Please note that if the keep.data argument was set to TRUE and if the newdata is not specified, the prediction will be achieved on the original training set.

# Predict (response scale) using all trees up to best validation iteration. 
head(predict(BT_algo, n.iter = optimal_perf_validation, type = 'response'), 10)
## As newdata is missing or is not a data frame, the training set has been used thanks to the keep.data = TRUE parameter.
##  [1] 0.1512079 0.1374772 0.1479626 0.1501892 0.1551795 0.1532813 0.1334080
##  [8] 0.1412066 0.1363647 0.1244193
# Predict (link scale) using all trees up the best iteration OOB/CV.
head(predict(BT_algo, newdata = dataset, n.iter = c(optimal_perf_oob, optimal_perf_cv), type = 'link'), 10) 
##            [,1]      [,2]
##  [1,] -1.886696 -1.881140
##  [2,] -1.987535 -2.013851
##  [3,] -1.911317 -1.910444
##  [4,] -1.895761 -1.901736
##  [5,] -1.859751 -1.853420
##  [6,] -1.858016 -1.864961
##  [7,] -2.027736 -2.075813
##  [8,] -1.962980 -1.977309
##  [9,] -2.000500 -2.043417
## [10,] -2.098513 -2.209579
# Predict using only the 40th tree.
head(predict(BT_algo, n.iter = 40, type = 'response', single.iter = TRUE), 10) 
## As newdata is missing or is not a data frame, the training set has been used thanks to the keep.data = TRUE parameter.
##  [1] 1.0726613 0.7460608 1.0726613 0.9975383 1.0726613 1.0726613 0.7460608
##  [8] 1.0726613 0.7460608 0.9109593

BT_more function

Sometimes, it might be useful to continue the training on further iterations. This can happen e.g. if the initial n.iter parameter was not set high enough and that the best iteration computed corresponds to this value, meaning that the minimal error (and the related iteration) has yet to be found. This training continuation can be performed thanks to the BT_more function. This one has the following argument:

  • BTFit_object: an initial BT call on which we want to continue the training/perform more iterations.
  • new.n.iter: number of new boosting/tree iterations to compute. In total, the BT object will end up with n.iter + new.n.iter iterations.
  • is.verbose: whether or not the user wants to display algorithm evolution.
  • seed: optional parameter that allows reproducible example.

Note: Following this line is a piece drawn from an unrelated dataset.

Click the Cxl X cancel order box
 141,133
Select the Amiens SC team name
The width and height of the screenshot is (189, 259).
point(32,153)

It will then return a BTFit object (as the BT function does) augmented by the new boosting iterations.

We emphasize that the call to this function call only be made if the original BT call: * has no cross-validation; * has been computed with keep.data parameter set to TRUE.

We thus need to re-fit the first example (with cv.folds set to 1 and keep.data=TRUE) to show the usage of this function.

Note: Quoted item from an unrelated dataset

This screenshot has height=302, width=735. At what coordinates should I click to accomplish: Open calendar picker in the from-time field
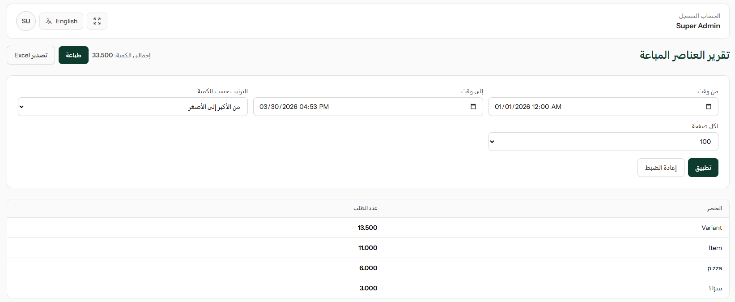tap(708, 107)
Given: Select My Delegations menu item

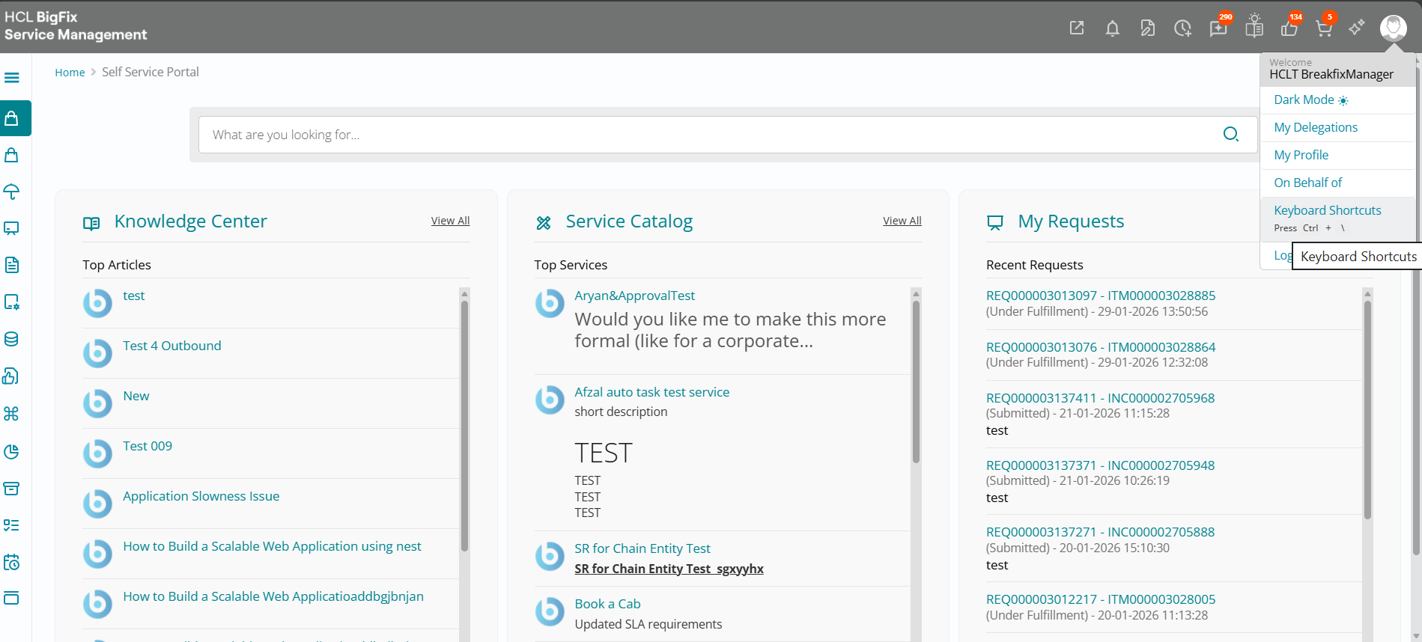Looking at the screenshot, I should point(1315,128).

BT_algo <- BT(formula = as.formula("Y_normalized ~ Age + Sport + Split + Gender"),
              data = dataset,
              ABT = F,
              n.iter = 300,
              train.fraction = 0.8,
              interaction.depth = 4,
              shrinkage = 0.01,
              bag.fraction = 0.5,
              colsample.bytree = 3,
              keep.data = T,
              is.verbose = F,
              cv.folds = 1,
              folds.id = NULL,
              n.cores = 1,
              weights = ExpoR,
              seed = 44)

We can then call the BT_more function to perform 100 new iterations and use the new object as an usual BTFit one.

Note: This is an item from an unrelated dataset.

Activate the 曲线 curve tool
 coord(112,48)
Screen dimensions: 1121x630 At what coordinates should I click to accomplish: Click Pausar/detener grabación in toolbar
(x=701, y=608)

BT_algo_contd <- BT_more(BT_algo, new.n.iter = 100, seed = 404)
# See parameter, predict, ...
BT_algo_contd$BTParams$n.iter
## [1] 400
head(predict(BT_algo_contd, n.iter = 350, type='link'), 10)
## As newdata is missing or is not a data frame, the training set has been used thanks to the keep.data = TRUE parameter.
##  [1] -1.877675 -2.013065 -1.912127 -1.891241 -1.844825 -1.867253 -2.096570
##  [8] -1.993146 -2.056822 -2.284128

Comparison between Adaptive Boosting Tree and Boosting Tree

In our first example, we decided to fit a Boosting Tree approach. However, one can be interested in fitting an Adaptive Boosting Tree one. We note that the cross-validation is relevant for the former case while it might not be needed for the later one. In fact, by construction the Adaptive Boosting Tree will naturally ends up to root node, which will not bring more information. This is then a natural stopping criterion.

This task can easily be achieved taking the same example as before and setting ABT to TRUE instead of FALSE. It is then left to the interested reader.